Key Concepts: Dynamics

UICollectionView allows us to display content in a flexible way, often times in a grid. UITableViews and UICollectionViews have very similar setups. Connect a data source and a delegate and you're halfway there!

For example:

UITableView method UICollectionView method
cellForRowAtIndexPath:(NSIndexPath *)indexPath cellForItemAtIndexPath:(NSIndexPath *)indexPath
numberOfRowsInSection:(NSInteger)section numberOfItemsInSection:(NSInteger)section
didSelectRowAtIndexPath:(NSIndexPath *)indexPath didSelectItemAtIndexPath:(NSIndexPath *)indexPath

A UICollectionView's layout is configured by a class called UICollectionViewLayout. In general, we will be using a predefined UICollectionViewLayout called UICollectionViewFlowLayout. This will arrange the items in a grid.

There is a physics engine built into UIKit! This physics engine allows non-gaming applications to take advantage of real world simulated properties such as elasticity and gravity. Springy view animations and deceleration are the result of this powerful engine that we have at our fingertips.

UIDynamicAnimator and behaviors are all hierarchically connected.

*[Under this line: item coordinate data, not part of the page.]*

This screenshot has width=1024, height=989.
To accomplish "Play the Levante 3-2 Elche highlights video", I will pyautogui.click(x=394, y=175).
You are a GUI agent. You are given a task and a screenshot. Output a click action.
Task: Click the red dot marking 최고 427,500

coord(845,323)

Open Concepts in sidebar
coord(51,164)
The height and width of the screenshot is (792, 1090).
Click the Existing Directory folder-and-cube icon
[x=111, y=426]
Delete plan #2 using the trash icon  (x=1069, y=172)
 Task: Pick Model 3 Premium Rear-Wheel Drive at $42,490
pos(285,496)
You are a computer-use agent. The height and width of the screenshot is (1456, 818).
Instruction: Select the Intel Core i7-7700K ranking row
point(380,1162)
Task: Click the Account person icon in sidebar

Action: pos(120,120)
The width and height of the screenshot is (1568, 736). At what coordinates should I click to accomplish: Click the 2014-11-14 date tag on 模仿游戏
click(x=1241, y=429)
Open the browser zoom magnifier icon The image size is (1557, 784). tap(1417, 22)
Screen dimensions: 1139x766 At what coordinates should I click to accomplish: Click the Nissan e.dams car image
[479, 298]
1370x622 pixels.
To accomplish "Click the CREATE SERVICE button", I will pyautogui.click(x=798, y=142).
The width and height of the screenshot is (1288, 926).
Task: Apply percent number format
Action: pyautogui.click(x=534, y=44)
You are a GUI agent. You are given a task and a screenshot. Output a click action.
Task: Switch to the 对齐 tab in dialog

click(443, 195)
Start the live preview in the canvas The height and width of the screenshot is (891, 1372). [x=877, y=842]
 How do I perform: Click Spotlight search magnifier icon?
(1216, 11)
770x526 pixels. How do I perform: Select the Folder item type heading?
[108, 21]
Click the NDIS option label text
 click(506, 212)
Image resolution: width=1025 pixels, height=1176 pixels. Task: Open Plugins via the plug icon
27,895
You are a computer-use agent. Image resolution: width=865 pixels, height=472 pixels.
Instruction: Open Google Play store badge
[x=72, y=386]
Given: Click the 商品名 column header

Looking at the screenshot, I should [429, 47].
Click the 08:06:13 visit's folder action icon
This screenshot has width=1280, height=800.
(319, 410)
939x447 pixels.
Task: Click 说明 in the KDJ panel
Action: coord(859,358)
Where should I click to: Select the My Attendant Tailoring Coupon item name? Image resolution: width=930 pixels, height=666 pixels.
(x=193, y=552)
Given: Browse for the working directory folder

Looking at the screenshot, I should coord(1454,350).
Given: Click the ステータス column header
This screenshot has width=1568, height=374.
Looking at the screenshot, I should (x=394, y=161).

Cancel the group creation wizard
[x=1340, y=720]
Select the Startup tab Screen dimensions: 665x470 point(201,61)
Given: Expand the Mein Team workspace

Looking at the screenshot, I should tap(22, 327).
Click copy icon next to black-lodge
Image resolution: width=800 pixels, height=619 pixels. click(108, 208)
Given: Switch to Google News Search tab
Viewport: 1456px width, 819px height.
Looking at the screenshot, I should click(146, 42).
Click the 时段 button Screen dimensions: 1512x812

Blocks are snippets of code that can be passed around to objects. An integral part of GCD (Grand Central Dispatch), blocks provide a native mechanism to accomplish asynchronous tasks.

The block syntax is tricky, it takes developers a long time to internalize the block structure but don't worry about that. Blocks are way to pass around snippets of code into a method as you would a variable. You can tell a block by the ^ symbol used before the {. Use the built in Xcode code assistant to fill out the block syntax for you.